Re: U.S. gingerly expands security role in Central America
http://www.latimes.com/news/nationworld/world/la-fg-us-central-america-20121205,0,7912620.story?page=2&track=lat-email-latimesworldnews
You wrote
“When Jerez talks about the U.S. influence in Guatemala, it isn't to dredge up the facts of the U.S.-backed coup d'etat in 1954, or the covert CIA support for the brutally repressive right-wing military during the country's 36-year civil war, which ended in 1996.”
After a US backed coup ousted Guatemala's democratically elected government under Jacobo Arbvenz in 1954, military dictatorship, generously funded, organized and trained by various US governments, proceeded to murder 200,000 people over 30 years. The UN-sponsored Historical Clarification Commission (CEH) stated in 1999 that the Guatemalan state was responsible for 93% of the human rights violations committed during the war.

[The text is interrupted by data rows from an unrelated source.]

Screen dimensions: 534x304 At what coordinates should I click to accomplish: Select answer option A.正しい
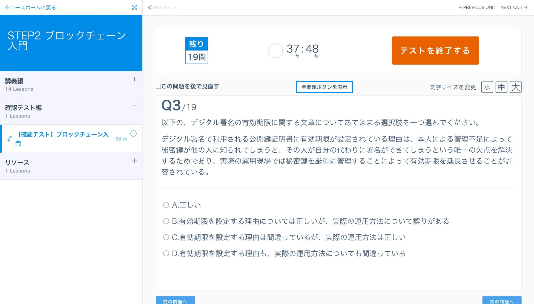point(166,205)
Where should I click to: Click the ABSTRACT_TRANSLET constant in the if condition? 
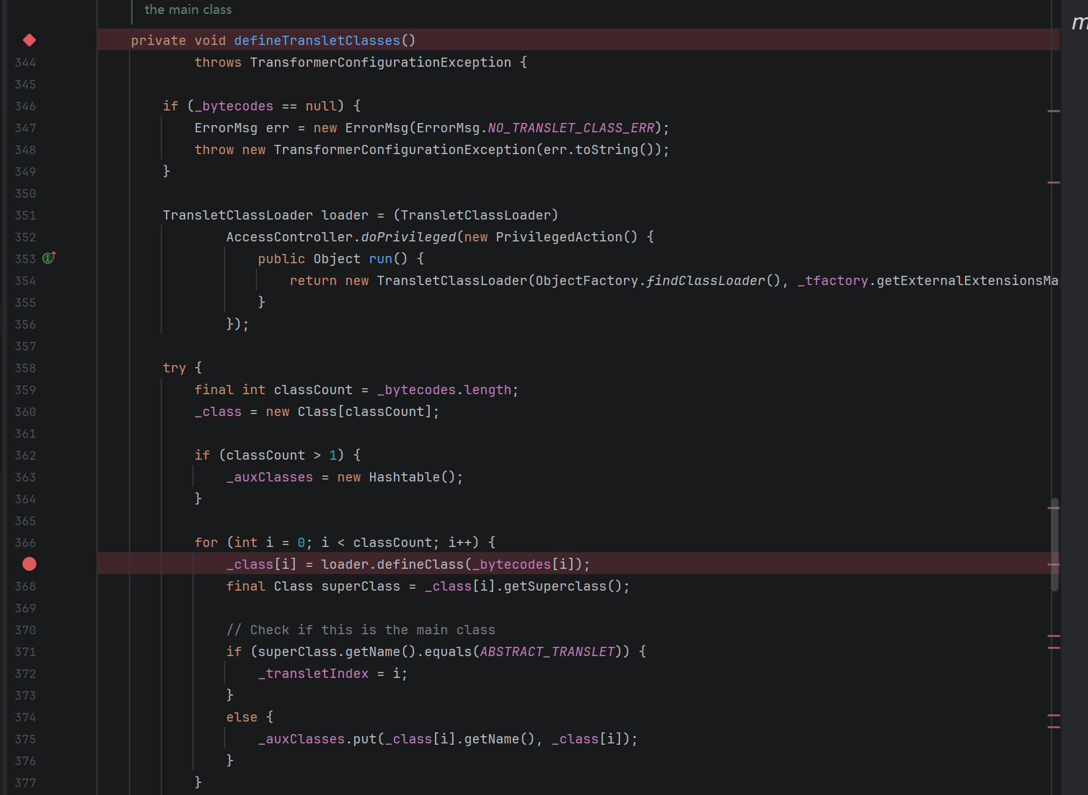pyautogui.click(x=547, y=651)
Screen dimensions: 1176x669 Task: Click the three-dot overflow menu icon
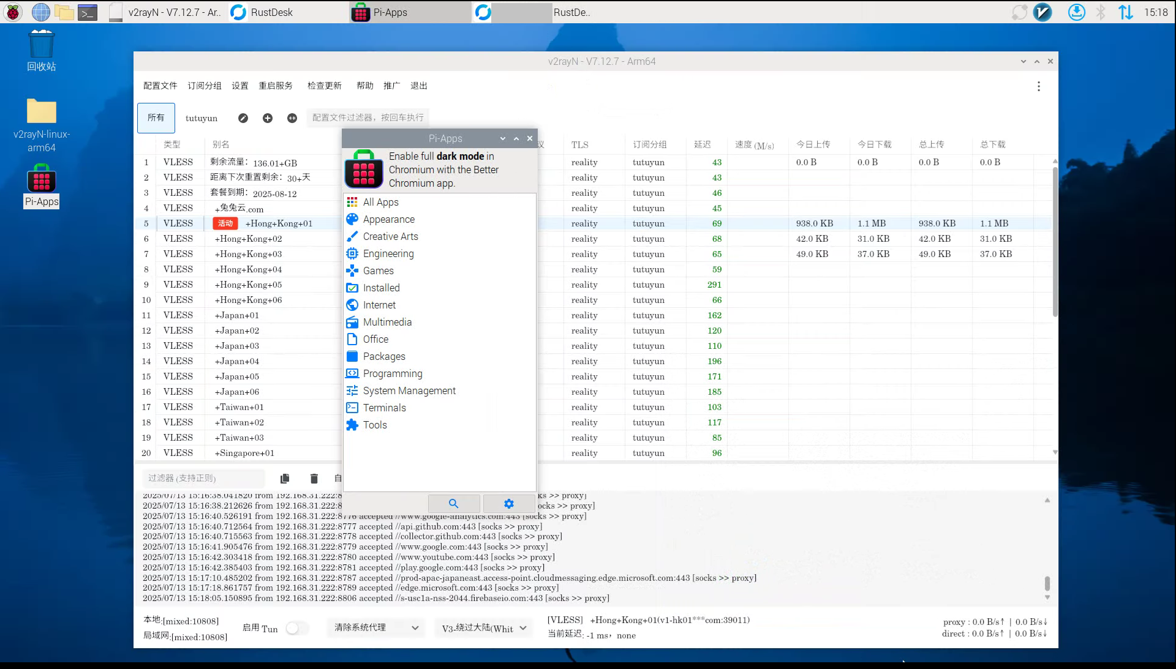[x=1038, y=86]
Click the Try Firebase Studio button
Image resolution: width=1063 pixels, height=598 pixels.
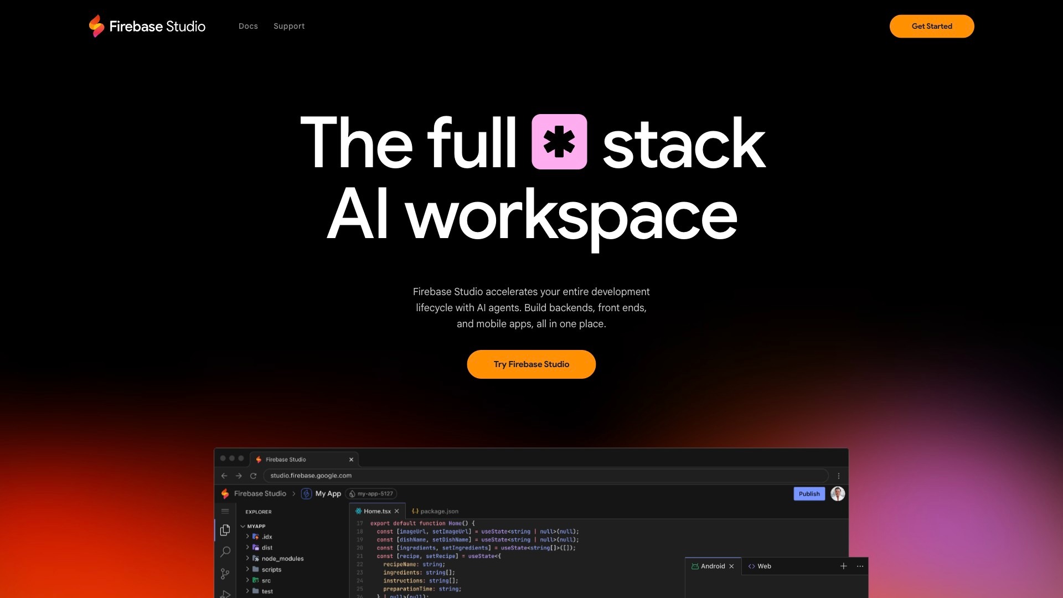pos(531,364)
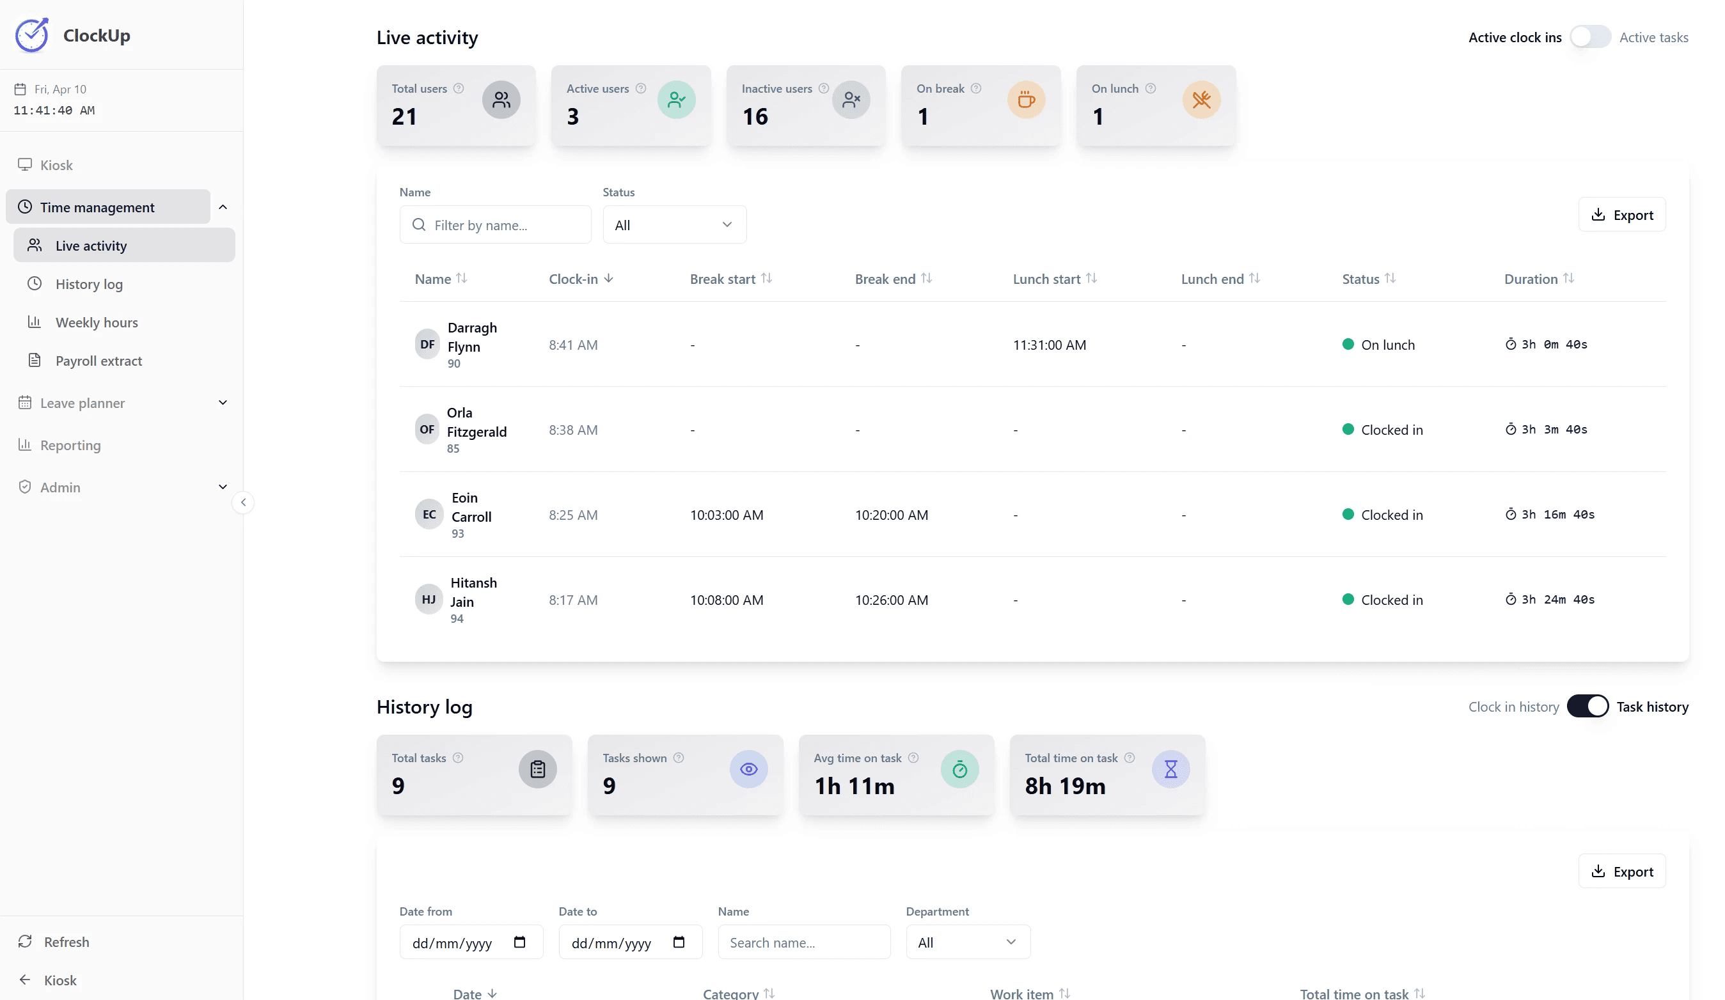Viewport: 1725px width, 1000px height.
Task: Open Date from calendar picker icon
Action: 519,943
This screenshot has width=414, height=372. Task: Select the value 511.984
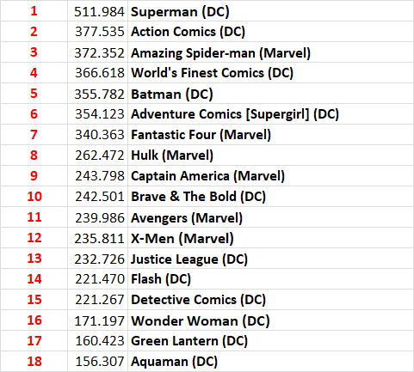[x=97, y=11]
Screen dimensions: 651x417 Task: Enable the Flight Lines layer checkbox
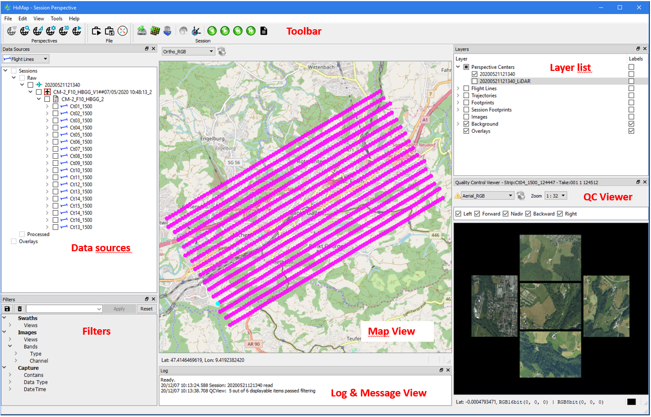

It was one of the worst bloodbaths in the Western Hemisphere in the last century. US support for it was out in the open – far from limited to “covert” CIA assistance. You could very easily have made these facts clear to your readers. Why didn’t you? Do you assume most readers already know all that? Where would they have learned?
Joe Emersberger
Dear Mr. Emersberger:
Thank you for reading my story, and for your thoughtful response. You are correct that there were periods of overt US support for the Guatemalan military during the Civil War. I'm sure you also know that the story of over US military aid is a tangled one, with the the spigot for covert US aid going on and off over the course of the conflict.
In the passage of the story that you cite, I was thinking about the covert CIA aid that continued even after 1990, when the Bush I administration cut off military aid, largely over the DeVine killing. The idea of the sentence was to give readers a sense of the kinds of specific complaints that critics of US policy in Guatemala harbor. Elsewhere in the story, I think we make the general case that the US was involved with some unsavory characters over the course of its cold war involvement in the region.
With warm regards,
Richard Fausset
Mexico City
Mr. Fausset:
None of the questions I put to you were in my first note were rhetorical. I appreciate that you took the time to reply to me, but I wish you would answer at least this:
Do you think most readers of the article are aware that the Guatemalan government murdered about 200,000 people with generous US support?
It is fact that can be quite concisely stated. I just did it above using 11 words. With that key fact stated many other assumptions of yours – in your note to me and in the article – become impossible to justify.
For example, how was the bloodbath in Guatemala a "civil war" any more than Saddam Hussein's slaugther of the Kurds during the 1980s – which also targetted some armed rebels – a "civil war"? How are US governments any less "unsavory characters" than the murderers they supported in Guatemala?